Additional recognition associated with Ostermiller or his companies includes the Colorado Technology Association APEX Award, Denver Business Journal's 40 Under 40, Colorado Companies to Watch, Lead411's Hottest Colorado Company, and Red Herring Top 100 North America.

==Nonprofit and civic involvement==

Ostermiller has served on the boards or advisory councils of several educational, business and nonprofit organizations in Colorado.

Since 2022, he has served on the advisory council for the Institute for Entrepreneurship at the Colorado State University College of Business.

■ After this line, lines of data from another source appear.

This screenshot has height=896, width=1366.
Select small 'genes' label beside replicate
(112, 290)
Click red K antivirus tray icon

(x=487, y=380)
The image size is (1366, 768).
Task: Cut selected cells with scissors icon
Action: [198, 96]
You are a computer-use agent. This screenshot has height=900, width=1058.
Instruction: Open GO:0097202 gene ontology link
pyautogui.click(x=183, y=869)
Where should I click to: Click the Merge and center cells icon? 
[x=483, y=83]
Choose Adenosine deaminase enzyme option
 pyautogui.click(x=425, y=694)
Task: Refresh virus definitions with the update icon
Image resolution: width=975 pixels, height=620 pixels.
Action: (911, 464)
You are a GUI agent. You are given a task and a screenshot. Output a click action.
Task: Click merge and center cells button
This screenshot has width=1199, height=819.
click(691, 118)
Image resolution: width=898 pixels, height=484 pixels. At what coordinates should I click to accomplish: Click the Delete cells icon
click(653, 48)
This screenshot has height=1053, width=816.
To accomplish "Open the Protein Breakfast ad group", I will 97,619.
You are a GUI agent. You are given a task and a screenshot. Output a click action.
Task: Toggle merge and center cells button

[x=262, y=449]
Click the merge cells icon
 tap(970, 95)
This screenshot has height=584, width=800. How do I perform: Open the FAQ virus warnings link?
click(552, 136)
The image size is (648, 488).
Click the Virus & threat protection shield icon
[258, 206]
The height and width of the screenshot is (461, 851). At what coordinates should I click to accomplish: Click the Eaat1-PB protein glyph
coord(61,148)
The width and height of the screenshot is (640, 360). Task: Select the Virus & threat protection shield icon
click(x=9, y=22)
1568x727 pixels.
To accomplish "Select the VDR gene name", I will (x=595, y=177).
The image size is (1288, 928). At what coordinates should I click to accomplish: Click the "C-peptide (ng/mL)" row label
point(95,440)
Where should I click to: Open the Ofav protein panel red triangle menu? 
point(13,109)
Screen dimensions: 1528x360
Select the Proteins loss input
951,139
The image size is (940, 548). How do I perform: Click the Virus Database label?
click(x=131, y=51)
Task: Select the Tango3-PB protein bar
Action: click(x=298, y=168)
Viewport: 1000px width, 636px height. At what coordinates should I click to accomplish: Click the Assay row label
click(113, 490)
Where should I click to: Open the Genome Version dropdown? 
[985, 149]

He has also served with organizations including Levitt Pavilion Denver, the Metropolitan State University of Denver Foundation, the Young Presidents' Organization (YPO), the Blackstone Entrepreneurs Network Colorado, Youth on Record and the Young Americans Center for Financial Education.

==Philanthropy==

Ostermiller has participated in charitable initiatives supporting organizations including Children's Hospital Colorado, Habitat for Humanity, the Boys & Girls Clubs of Metro Denver and Youth on Record.

==Mentoring==

Ostermiller has participated in entrepreneurship mentoring through organizations including the Blackstone Entrepreneurs Network Colorado and the Young Americans Center for Financial Education. He has also served as a judge for the Ernst & Young Entrepreneur of the Year program.

==Writing and media==

Ostermiller has written on digital advertising, publisher monetization and technology for publications including MediaPost, AdExchanger, Forbes, Videonuze and Adotas.

He has been interviewed or profiled by publications including Business Insider, TechCrunch, The Denver Post, Denver Business Journal, AdExchanger and other media covering digital advertising and technology.